### EXERCISE OBJECTIVE
Revise the data from the line containing "Describe the element" through the line containing "at that location.": swap "coordinates" for "position" and keep every other word the same.

— START OF DATA EXCERPTS —

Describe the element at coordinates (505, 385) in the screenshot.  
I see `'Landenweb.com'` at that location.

— END OF DATA EXCERPTS —
— START OF DATA EXCERPTS —

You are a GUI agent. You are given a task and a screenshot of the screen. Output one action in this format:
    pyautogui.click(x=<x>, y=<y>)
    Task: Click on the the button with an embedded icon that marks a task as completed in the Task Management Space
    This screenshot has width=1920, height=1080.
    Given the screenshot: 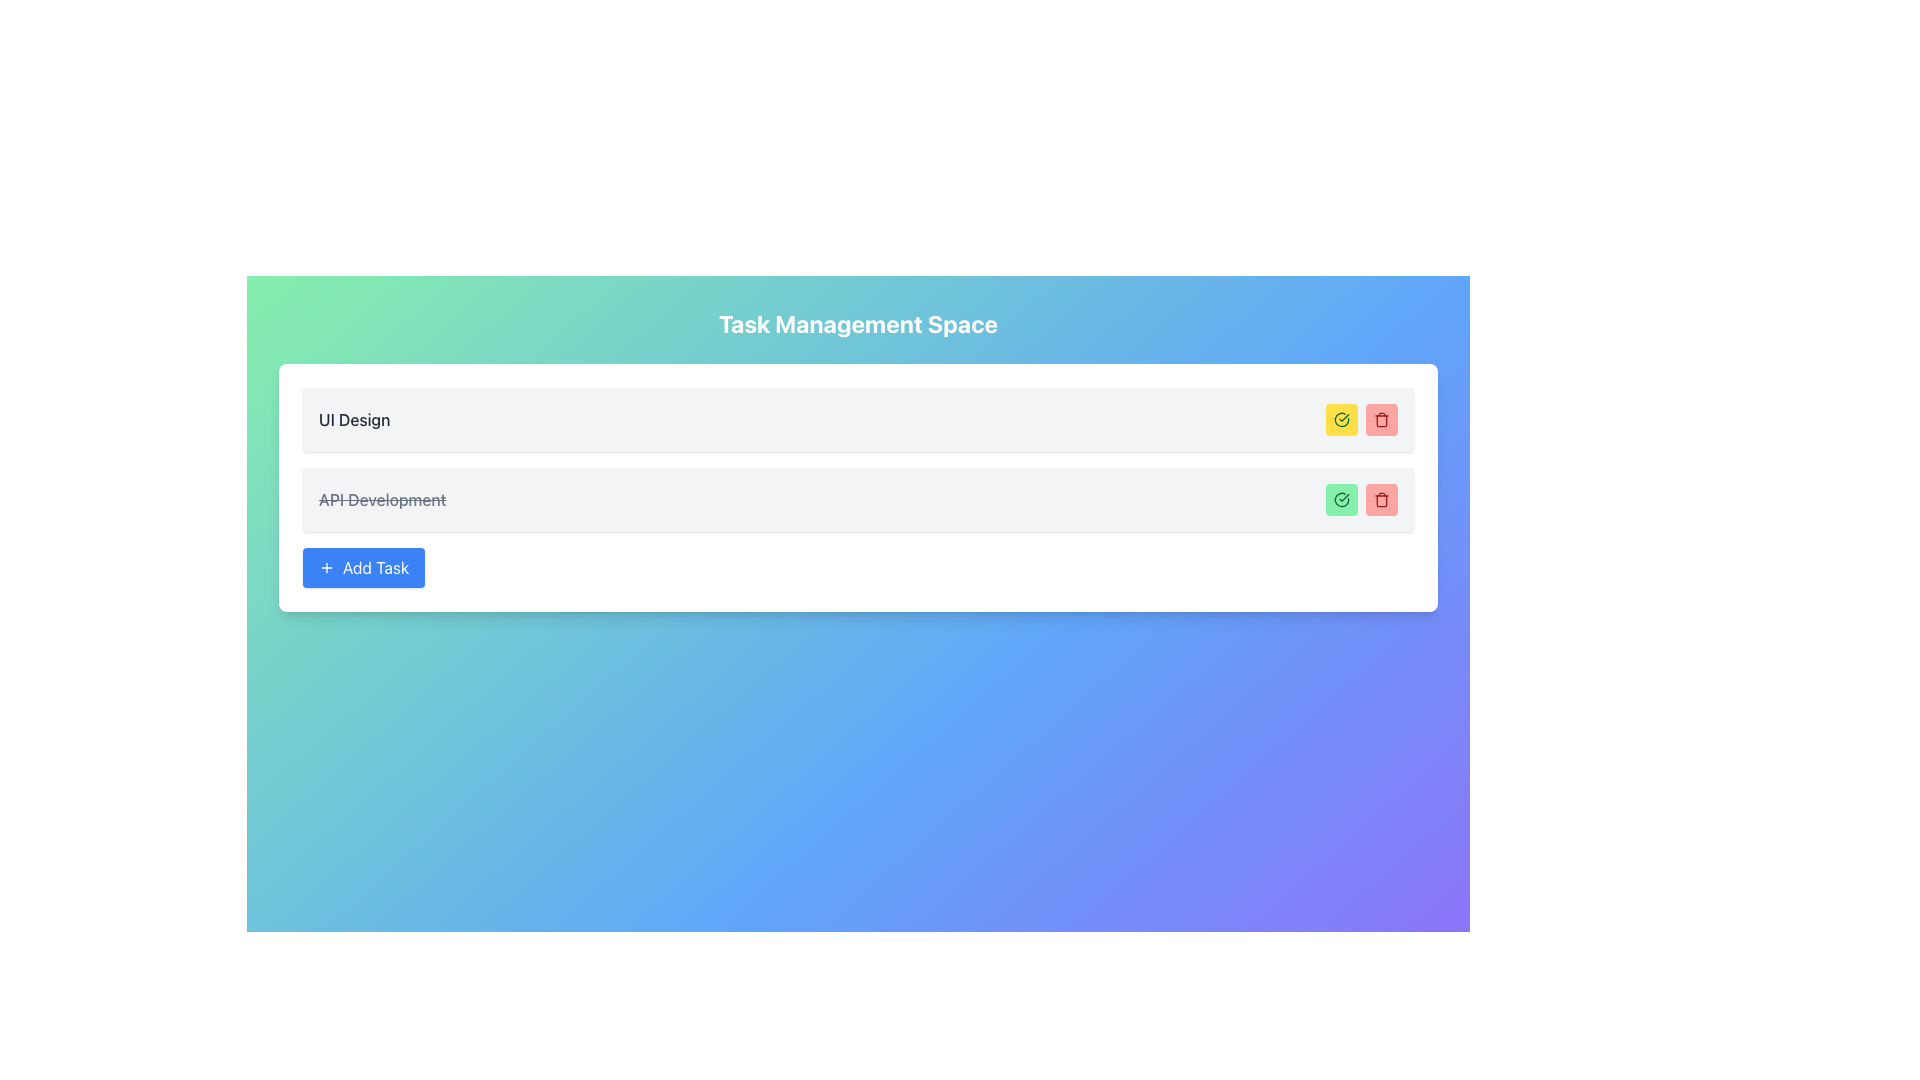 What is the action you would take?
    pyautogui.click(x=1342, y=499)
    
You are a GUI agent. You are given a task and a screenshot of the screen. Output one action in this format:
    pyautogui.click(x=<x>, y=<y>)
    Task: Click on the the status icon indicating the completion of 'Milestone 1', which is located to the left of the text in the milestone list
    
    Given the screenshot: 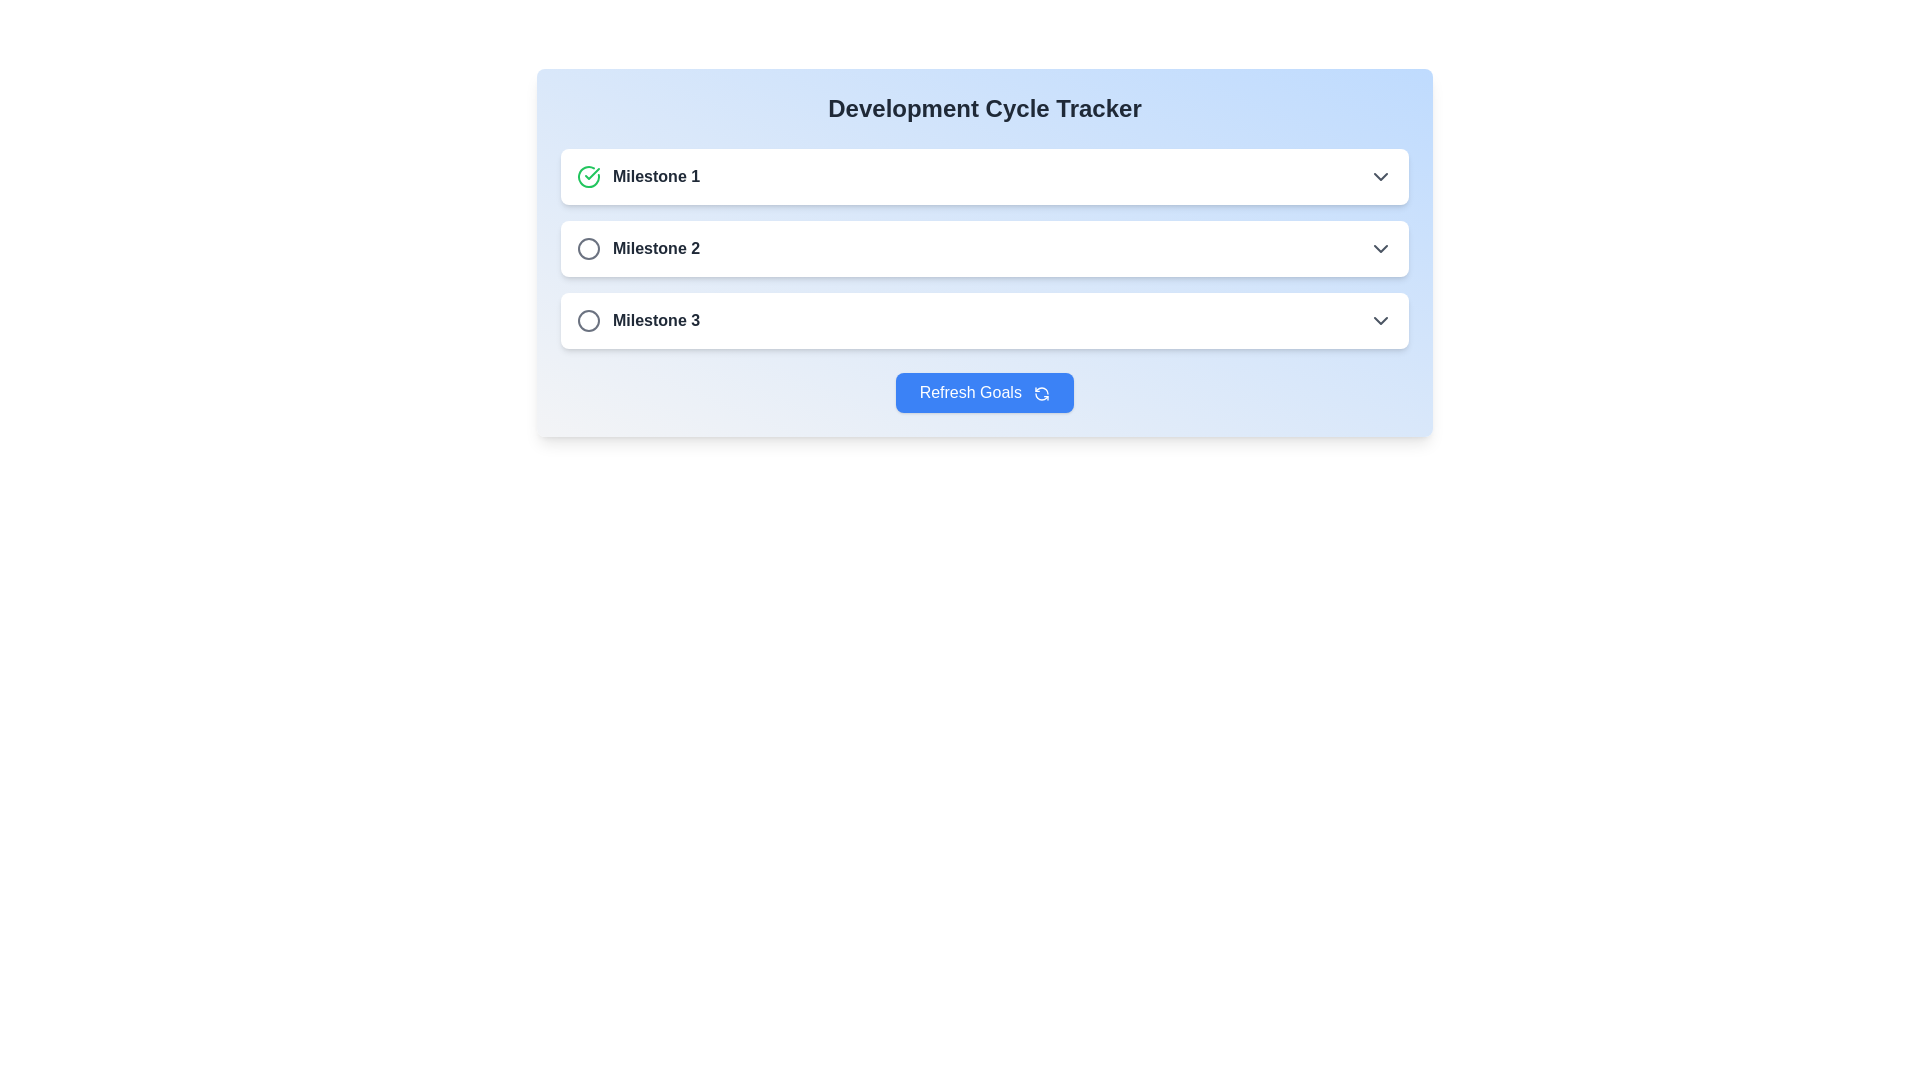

— END OF DATA EXCERPTS —

### WORKED SOLUTION
Describe the element at position (505, 385) in the screenshot.  
I see `'Landenweb.com'` at that location.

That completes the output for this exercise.